------ AVAILABLE DATA ------

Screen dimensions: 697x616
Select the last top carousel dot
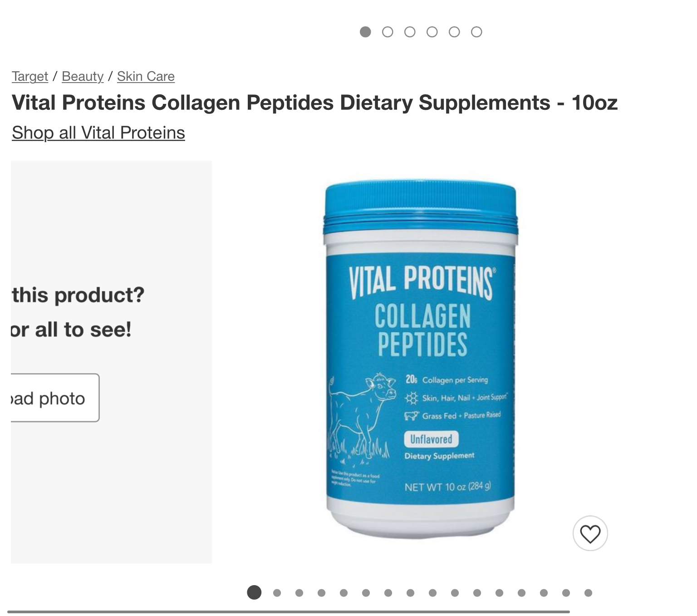476,32
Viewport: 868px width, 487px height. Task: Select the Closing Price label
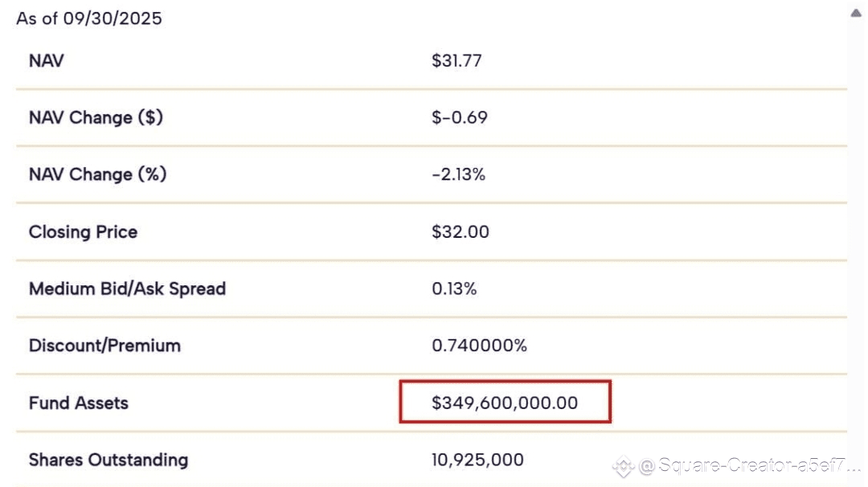coord(83,231)
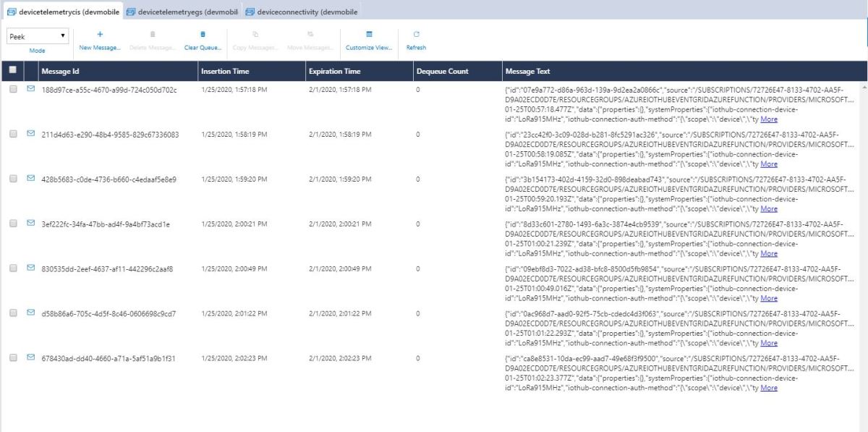Select the Copy Messages icon
Screen dimensions: 868x432
[x=255, y=34]
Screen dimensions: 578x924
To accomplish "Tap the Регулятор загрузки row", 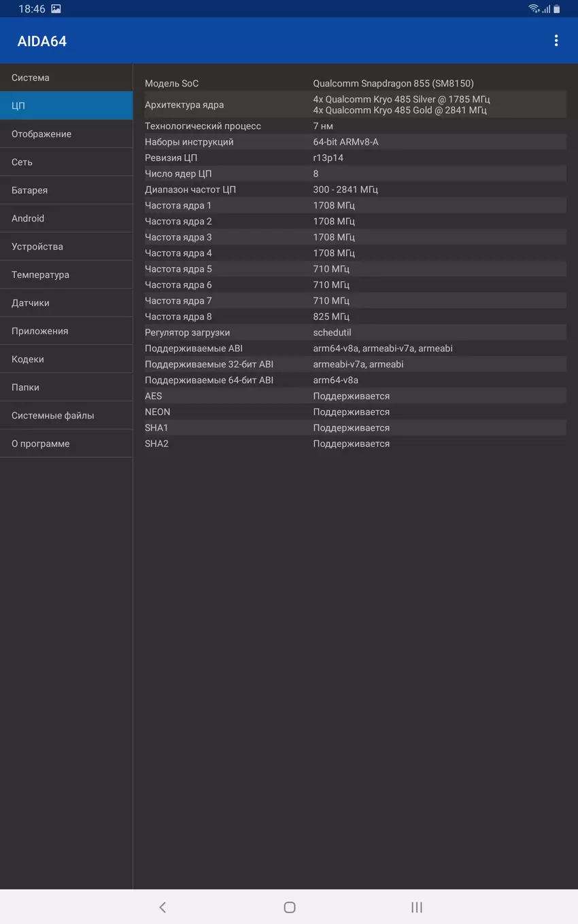I will [x=355, y=333].
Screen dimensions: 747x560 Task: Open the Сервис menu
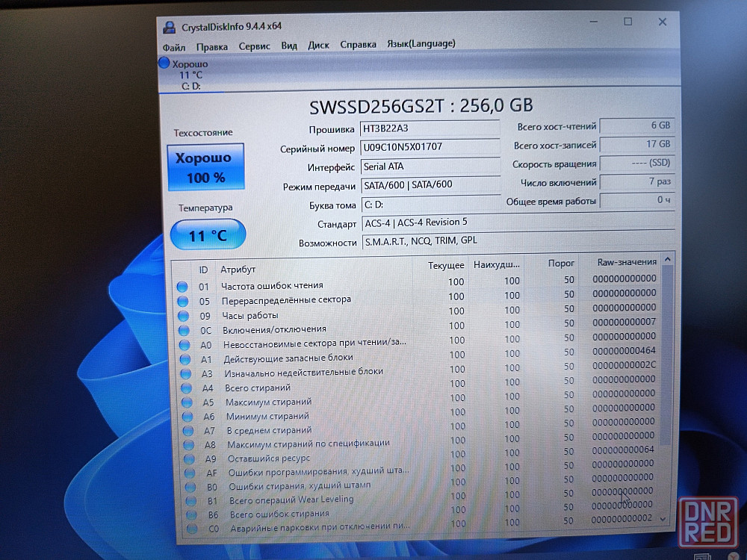tap(254, 46)
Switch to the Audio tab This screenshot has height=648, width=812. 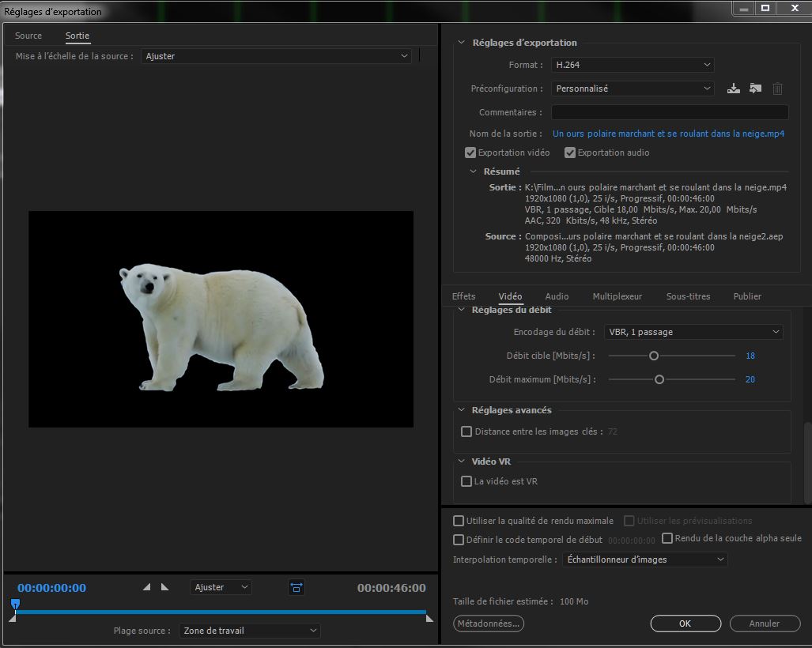(x=557, y=296)
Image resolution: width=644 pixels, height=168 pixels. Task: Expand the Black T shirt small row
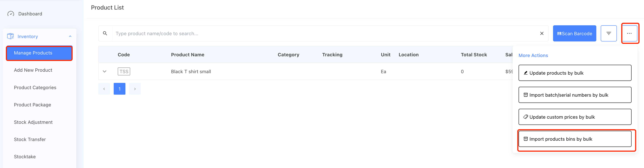pos(105,72)
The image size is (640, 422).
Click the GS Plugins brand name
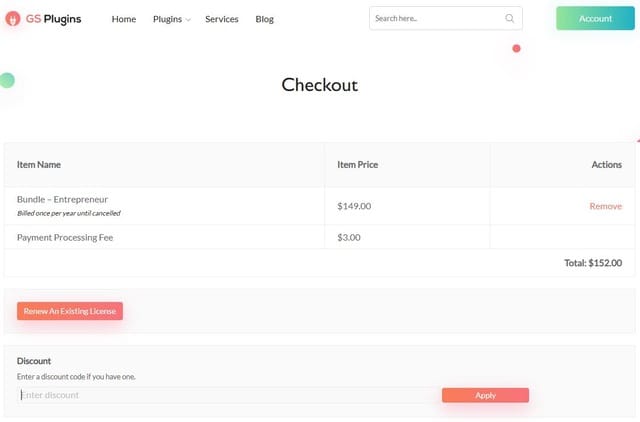pyautogui.click(x=55, y=18)
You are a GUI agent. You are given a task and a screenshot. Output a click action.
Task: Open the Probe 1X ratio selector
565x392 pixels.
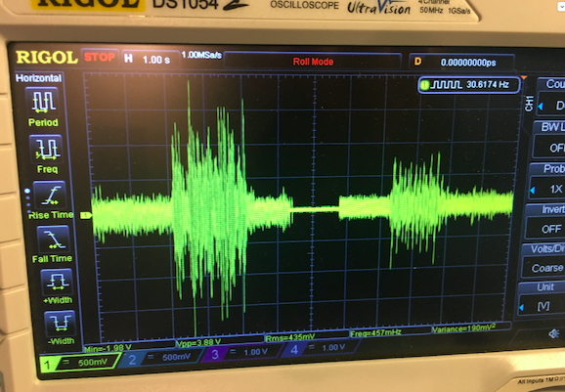point(547,189)
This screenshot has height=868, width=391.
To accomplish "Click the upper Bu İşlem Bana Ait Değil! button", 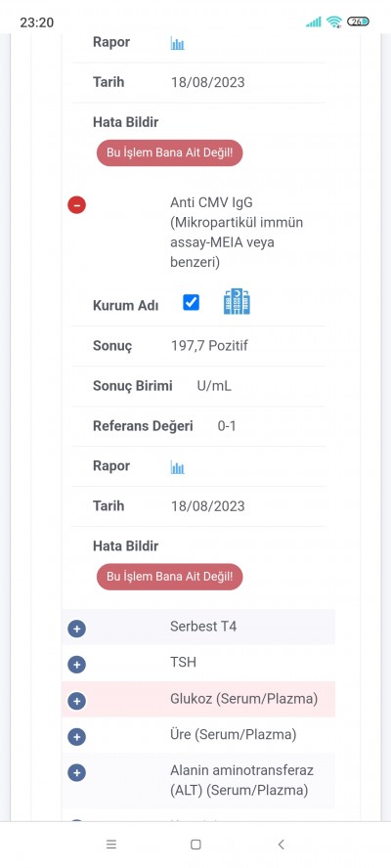I will pos(169,152).
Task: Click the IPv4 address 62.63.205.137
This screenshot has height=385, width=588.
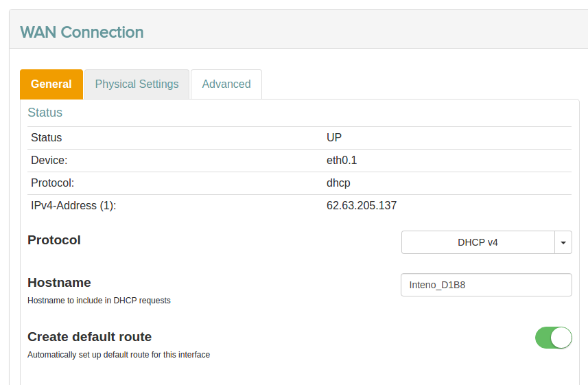Action: [x=362, y=206]
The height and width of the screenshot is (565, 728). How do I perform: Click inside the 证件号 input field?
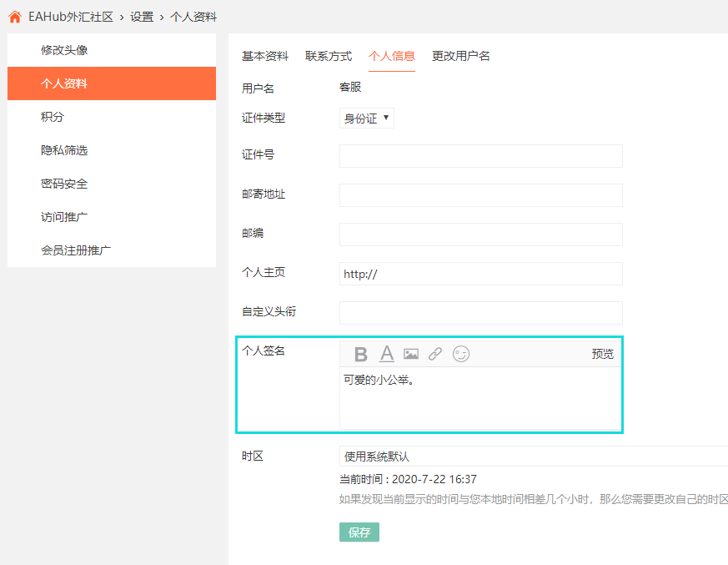click(x=480, y=156)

------

▶ _BRIEF_
Excluding all pictures, print exactly and only the lines from the line with "This screenshot has height=385, width=588." through the end of the records above, both ends included.

▶ _REPLY_
This screenshot has height=385, width=588.
Action: [x=362, y=206]
The height and width of the screenshot is (565, 728). How do I perform: Click inside the 证件号 input field?
click(x=480, y=156)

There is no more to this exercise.